A fiercely competitive scoring guard whose clutch performances at Louisville made her a college star and first-round WNBA prospect.
Hailey Van Lith plays basketball with a trademark scowl and a scorer's heart. From Cashmere, Washington, she exploded onto the national scene as a high school phenomenon, her talent undeniable. At the University of Louisville, she found a perfect stage, transforming into a fearless leader and bucket-getter for coach Jeff Walz. Van Lith's game was built on tenacity; she hunted big moments, hitting crucial shots in deep NCAA Tournament runs that cemented her reputation as a player who refused to shrink. Her journey took unexpected turns with high-profile transfers to LSU and later TCU for her final college season, searches for new challenges and fits. Through it all, her identity remained clear: a tough, shot-making guard who could take over a game. Drafted into the WNBA, she brought that same unwavering confidence to the professional ranks, ready to prove her relentless style translates against the world's best.
1997–2012
Born into smartphones, social media, and school shootings. The most diverse generation in history. Pragmatic about money, fluid about identity, anxious about the climate.

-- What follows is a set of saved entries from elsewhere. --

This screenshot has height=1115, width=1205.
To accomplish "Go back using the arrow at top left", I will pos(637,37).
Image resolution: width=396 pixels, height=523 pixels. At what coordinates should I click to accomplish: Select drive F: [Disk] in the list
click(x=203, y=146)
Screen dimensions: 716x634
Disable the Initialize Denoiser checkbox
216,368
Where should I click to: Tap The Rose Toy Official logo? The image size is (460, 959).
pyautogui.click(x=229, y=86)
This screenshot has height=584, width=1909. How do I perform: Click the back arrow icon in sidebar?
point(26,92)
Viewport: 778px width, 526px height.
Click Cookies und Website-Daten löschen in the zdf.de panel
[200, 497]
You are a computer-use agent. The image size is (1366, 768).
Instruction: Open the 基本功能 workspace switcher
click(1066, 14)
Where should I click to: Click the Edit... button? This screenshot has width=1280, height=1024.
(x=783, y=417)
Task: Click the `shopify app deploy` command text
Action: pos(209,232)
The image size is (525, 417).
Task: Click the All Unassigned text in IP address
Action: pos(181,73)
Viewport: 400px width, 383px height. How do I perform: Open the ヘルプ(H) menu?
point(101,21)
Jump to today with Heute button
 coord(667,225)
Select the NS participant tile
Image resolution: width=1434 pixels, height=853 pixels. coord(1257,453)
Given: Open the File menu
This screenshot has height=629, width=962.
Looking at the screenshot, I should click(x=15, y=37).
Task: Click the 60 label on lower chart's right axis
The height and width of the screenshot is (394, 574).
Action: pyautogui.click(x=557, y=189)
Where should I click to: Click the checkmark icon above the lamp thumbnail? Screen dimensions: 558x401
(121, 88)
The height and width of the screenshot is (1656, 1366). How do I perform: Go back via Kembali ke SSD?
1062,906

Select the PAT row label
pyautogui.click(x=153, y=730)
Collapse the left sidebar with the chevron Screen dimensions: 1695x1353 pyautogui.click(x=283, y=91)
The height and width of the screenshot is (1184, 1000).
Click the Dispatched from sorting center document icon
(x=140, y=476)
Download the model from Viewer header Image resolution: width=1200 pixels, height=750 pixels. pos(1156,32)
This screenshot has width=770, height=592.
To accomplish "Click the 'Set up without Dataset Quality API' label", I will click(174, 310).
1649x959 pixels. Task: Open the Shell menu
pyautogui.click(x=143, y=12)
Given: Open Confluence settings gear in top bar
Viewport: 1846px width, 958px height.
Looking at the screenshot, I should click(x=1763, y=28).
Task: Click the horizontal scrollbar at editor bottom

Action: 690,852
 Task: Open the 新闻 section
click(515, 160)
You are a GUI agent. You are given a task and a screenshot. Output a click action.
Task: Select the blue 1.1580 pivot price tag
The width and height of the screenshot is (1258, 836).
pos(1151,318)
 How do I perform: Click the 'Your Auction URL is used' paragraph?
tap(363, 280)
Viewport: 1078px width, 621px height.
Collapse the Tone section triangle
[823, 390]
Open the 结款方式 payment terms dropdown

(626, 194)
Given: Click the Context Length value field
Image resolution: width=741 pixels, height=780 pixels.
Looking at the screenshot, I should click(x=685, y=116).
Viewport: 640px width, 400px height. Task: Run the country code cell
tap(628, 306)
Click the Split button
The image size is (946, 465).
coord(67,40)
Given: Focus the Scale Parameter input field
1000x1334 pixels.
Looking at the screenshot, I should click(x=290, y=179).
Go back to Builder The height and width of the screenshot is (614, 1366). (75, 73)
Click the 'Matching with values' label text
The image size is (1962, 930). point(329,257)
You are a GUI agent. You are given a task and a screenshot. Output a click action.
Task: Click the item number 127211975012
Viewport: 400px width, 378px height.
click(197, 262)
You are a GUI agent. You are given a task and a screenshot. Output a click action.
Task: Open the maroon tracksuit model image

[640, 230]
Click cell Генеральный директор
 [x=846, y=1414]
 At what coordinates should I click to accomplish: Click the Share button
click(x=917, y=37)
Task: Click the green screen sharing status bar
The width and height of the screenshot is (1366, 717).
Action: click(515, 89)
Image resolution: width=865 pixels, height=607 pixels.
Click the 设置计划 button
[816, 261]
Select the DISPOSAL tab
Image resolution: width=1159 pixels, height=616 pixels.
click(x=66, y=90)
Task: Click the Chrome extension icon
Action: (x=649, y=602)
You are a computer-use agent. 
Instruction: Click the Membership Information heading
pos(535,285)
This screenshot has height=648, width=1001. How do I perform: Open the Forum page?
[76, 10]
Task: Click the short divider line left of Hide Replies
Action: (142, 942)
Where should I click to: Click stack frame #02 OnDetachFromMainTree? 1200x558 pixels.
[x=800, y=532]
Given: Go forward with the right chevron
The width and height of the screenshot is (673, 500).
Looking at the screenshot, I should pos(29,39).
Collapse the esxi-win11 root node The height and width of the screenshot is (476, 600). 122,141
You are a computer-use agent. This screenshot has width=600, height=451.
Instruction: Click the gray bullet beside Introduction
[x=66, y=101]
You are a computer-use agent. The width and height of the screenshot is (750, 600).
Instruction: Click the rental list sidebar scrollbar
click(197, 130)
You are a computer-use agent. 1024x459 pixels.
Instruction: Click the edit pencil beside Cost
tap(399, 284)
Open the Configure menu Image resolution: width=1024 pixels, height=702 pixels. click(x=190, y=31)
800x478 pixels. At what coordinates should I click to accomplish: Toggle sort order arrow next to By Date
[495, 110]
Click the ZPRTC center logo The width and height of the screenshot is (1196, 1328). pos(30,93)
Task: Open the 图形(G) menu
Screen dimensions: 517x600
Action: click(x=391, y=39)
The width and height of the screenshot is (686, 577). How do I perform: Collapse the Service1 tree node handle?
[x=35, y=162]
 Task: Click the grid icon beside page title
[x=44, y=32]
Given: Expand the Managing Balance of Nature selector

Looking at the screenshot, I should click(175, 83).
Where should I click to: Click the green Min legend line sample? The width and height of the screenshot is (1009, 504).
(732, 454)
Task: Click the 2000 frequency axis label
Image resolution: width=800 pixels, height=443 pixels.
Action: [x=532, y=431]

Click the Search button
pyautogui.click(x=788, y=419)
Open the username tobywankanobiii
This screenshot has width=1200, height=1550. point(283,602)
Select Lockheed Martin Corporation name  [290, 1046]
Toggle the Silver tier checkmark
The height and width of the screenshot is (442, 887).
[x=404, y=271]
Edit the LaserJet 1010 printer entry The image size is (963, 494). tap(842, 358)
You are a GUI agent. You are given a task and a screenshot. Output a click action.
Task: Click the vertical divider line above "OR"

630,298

They do not remember a world before the internet.
Hailey was born in 2001, placing them squarely in the Generation Z. The events that shaped this generation — social media, climate anxiety, and a pandemic — shaped the world they entered and the choices available to them.
The biggest hits of 2001
#1 Movie
Harry Potter and the Sorcerer's Stone
Best Picture
A Beautiful Mind
#1 TV Show
Survivor
The world at every milestone
September 11 attacks transform the world
Twitter launches; Pluto reclassified as dwarf planet
Russia annexes Crimea; Ebola outbreak in West Africa
#MeToo movement; solar eclipse crosses the US
First image of a black hole; Hong Kong protests
Russia invades Ukraine; Queen Elizabeth II dies
She gained a large social media following during her college career, known for her intense on-court demeanor.
She played for Team USA, winning a gold medal at the 2021 FIBA Under-19 Women's World Cup.
In high school, she once scored 57 points in a single game.
“I don't smile on the court because I'm not there to make friends.”